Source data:
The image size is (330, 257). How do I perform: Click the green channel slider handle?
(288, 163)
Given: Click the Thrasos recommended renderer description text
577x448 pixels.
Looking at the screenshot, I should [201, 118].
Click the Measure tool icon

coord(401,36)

* [What to produce] Output all records verbatim.

* [Problem solution]
The image size is (330, 257). How do I perform: Click the green channel slider handle?
(288, 163)
Given: Click the Thrasos recommended renderer description text
577x448 pixels.
Looking at the screenshot, I should [201, 118].
Click the Measure tool icon

coord(401,36)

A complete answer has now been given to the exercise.